Speyer 20.03.1999

Gethsemane

Liebe Geschwister!

Es ist bereits dunkel geworden. Dem jüdischen Kalender nach hat gerade der vierte Tag des Monats Nisan begonnen. In zehn Tagen werden wir das Passahmahl unseres Herrn feiern. Nur noch zehn Tage sind uns geblieben, um uns auf den größten Feiertag im christlichen Kalender vorzubereiten.

„Denn sooft ihr dieses Brot eßt und den Kelch trinkt, verkündigt ihr den Tod des Herrn„ – schrieb Apostel Paulus an die Brüder in Korinth (1 Kor 11:26). Wir wollen auch heute über den Tod Messias sprechen. Und sein Tod – das ist doch nicht allein der Moment, in welchem Er am Kreuz starb. Jesus starb drei ein halb Jahre, 1260 Tage und Nächte lang. Eine von diesen Nächten beschrieb mit blutigen Buchstaben die Seiten des Evangeliums.

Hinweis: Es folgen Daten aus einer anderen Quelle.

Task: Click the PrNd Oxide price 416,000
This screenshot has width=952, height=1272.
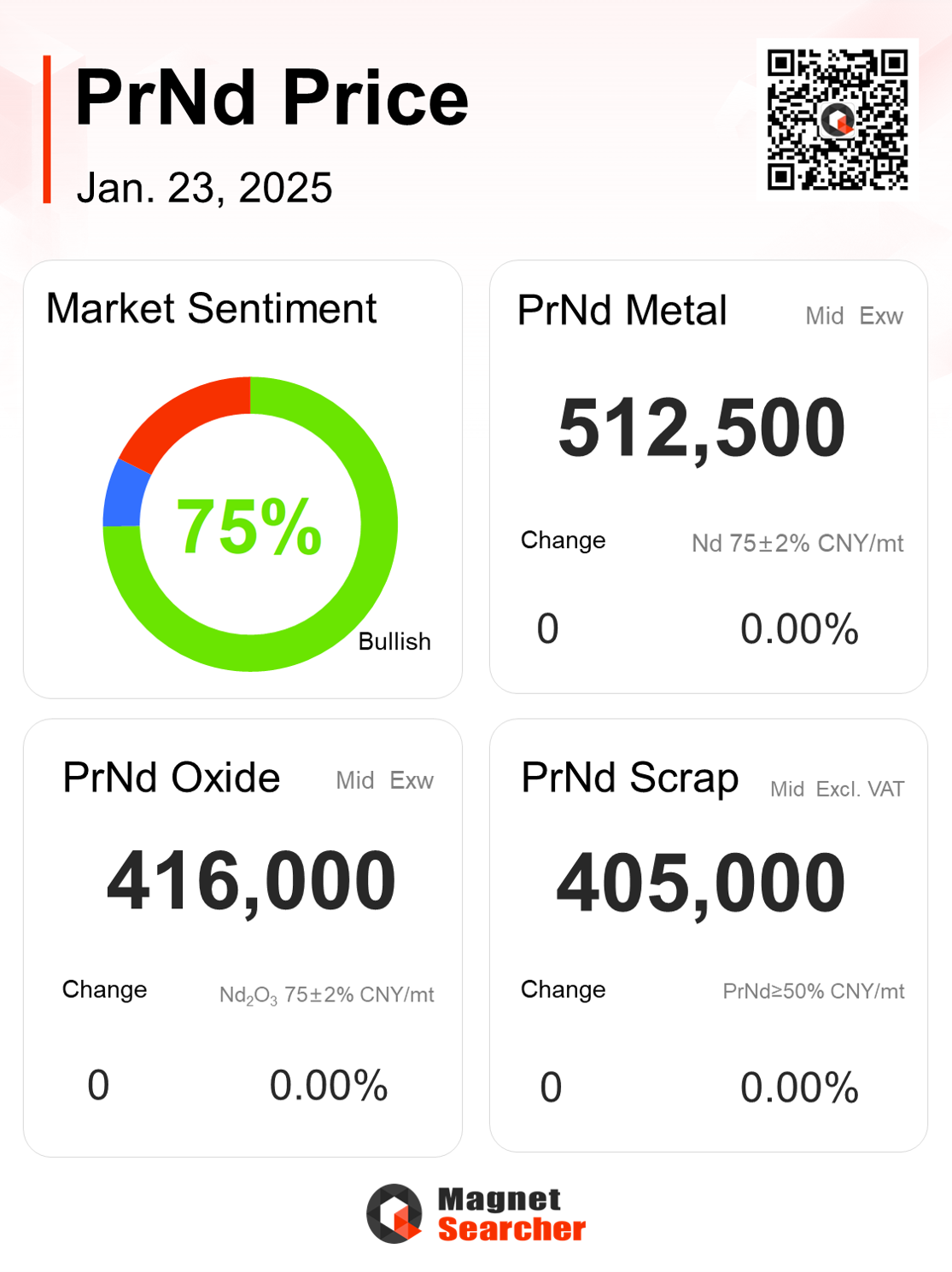Action: pos(251,881)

„Dann kommt Jesus mit ihnen an ein Gut, genannt Gethsemane, und er spricht zu den Jüngern: Setzt euch hier, bis ich hingegangen bin und dort gebetet habe. Und er nahm den Petrus und die zwei Söhne des Zebedäus mit und fing an, betrübt und geängstigt zu werden. Dann spricht er zu ihnen: Meine Seele ist sehr betrübt, bis zum Tod. Bleibt hier und wacht mit mir! Und er ging ein wenig weiter und fiel auf sein Angesicht und betete und sprach: Mein Vater, wenn es möglich ist, so gehe dieser Kelch an mir vorüber; doch nicht wie ich will, sondern wie du willst.” – Mt 26:36-39

Gethsemane war für den Menschensohn eine Erfahrung außergewöhnlicher Art. Es war eine Prüfung der Trauer, der Erschöpfung, der Angst und der Einsamkeit, gleichzeitig war es eine Erfahrung des Betens, Wachens, Stärkens und der Kraft. Jesus litt, doch er wurde getröstet, er war schwach, doch er wurde gestärkt, er war einsam, doch er verspürte die Gemeinschaft mit Gott.

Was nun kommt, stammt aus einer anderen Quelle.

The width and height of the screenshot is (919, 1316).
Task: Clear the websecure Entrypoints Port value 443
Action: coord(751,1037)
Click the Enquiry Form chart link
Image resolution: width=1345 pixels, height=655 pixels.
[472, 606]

Gethsemane – das ist ein Ort, der für immer mit dem großen, einsamen Leid unseres Meisters bezeichnet ist. Dennoch können wir sagen, daß Gethsemane in einem gewissen Ausmaß das Symbol einer Prüfung bestimmter Art geworden ist, die in einem kleineren oder größeren Grad auch andere Männer Gottes teilten.

Der Patriarch Jakob soll in Mahanajim die Grenze Kanaans überschreiten. Hinten Jabbok wartet auf ihn sein Bruder mit seine vier hundert Soldaten. Jakob hat Angst vor dieser Begegnung. Er führt seine Frauen und Kinder über den Fluß, bleibt selbst jedoch am anderen Ufer zurück und kämpft die ganze Nacht mit dem Engel Gottes, um Gottes Segen zu erhalten. Er geht mit einer körperlichen Behinderung aus diesem Kampf, aber er bekommt ein Name Israel und wird Vater eines riesigen Volkes.

Apostel Paulus ist zum zweiten Mal in römischer Gefängnis. Er weiß ganz genau, daß es aus diesem Gemach nur einen Fluchtweg gibt – den Weg zum Tod. In der Gefängniszelle schreibt er noch einen letzten Brief an seinen Sohn Timotheus, in welchem er traurig gesteht „Alle verließen mich”. Derjenige, der eine Stütze war, kämpfte, half, war am Ende, wie Jesus, mit seinem Leid allein.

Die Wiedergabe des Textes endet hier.